United Arab Emirati diplomat

Amiera Obaid AlHefeiti (أميرة عبيد الحفيتي) is an Emirati diplomat, currently serving as the UAE Ambassador to the Kingdom of the Netherlands and Permanent Representative to the Organisation for the Prohibition of Chemical Weapons (OPCW). She previously served as Deputy Permanent Representative of the UAE to the United Nations.

== Education ==

AlHefeiti holds a bachelor’s degree in political science from the United Arab Emirates University and a master’s degree in international law, international relations, and diplomacy from Sorbonne University Abu Dhabi. She has undertaken training programs in diplomacy and international affairs at institutions including the Center for Strategic and International Studies (CSIS) in Washington, D.C., New York University, and the Harvard Kennedy School.

== Career ==

AlHefeiti began her career as a parliamentary researcher at the Federal National Council. She later worked as a research assistant at the Mohammed bin Rashid School of Government (formerly the Dubai School of Government). In January 2011, she joined the Ministry of Foreign Affairs and International Cooperation, where she served as an analyst in the Policy Planning Department. Her work focused on policy analysis and strategy development in areas such as relations with the Gulf Cooperation Council (GCC), Yemen, Iraq, and the United Kingdom, including the UAE–UK Taskforce, as well as issues related to human rights and women.

During her tenure as Third Secretary at the Permanent Mission of the United Arab Emirates to the United Nations, she served as Vice-President of the Bureau of the UN Women Executive Board in 2016, representing the Asia-Pacific Group. From June 2014 to April 2017, she was responsible for matters related to the Third Committee of the United Nations General Assembly, which addresses social, humanitarian, and human rights issues.
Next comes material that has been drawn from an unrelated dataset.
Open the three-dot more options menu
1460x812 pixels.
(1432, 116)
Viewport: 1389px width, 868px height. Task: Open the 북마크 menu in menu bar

She also handled the women and youth portfolios and contributed to the preparations for the UAE’s non-permanent membership of the United Nations Security Council for the 2022–2023 term.

From 2021 to 2024, AlHefeiti served as Deputy Permanent Representative of the United Arab Emirates to the United Nations in New York. In this role, she handled Security Council matters and legal issues, and also led the mission’s Political Affairs Section, where she was responsible for political reporting and coordination. She additionally served as the mission’s Political Coordinator during this period.

On 30 January 2025, AlHefeiti presented her credentials to King Willem-Alexander as the Ambassador of the United Arab Emirates to the Kingdom of the Netherlands at Noordeinde Palace. She subsequently presented her credentials as the UAE’s Permanent Representative to the Organisation for the Prohibition of Chemical Weapons (OPCW) in The Hague on 18 March 2025. On 10 April 2025, she represented the UAE before the International Court of Justice in response to allegations by the Sudanese Armed Forces.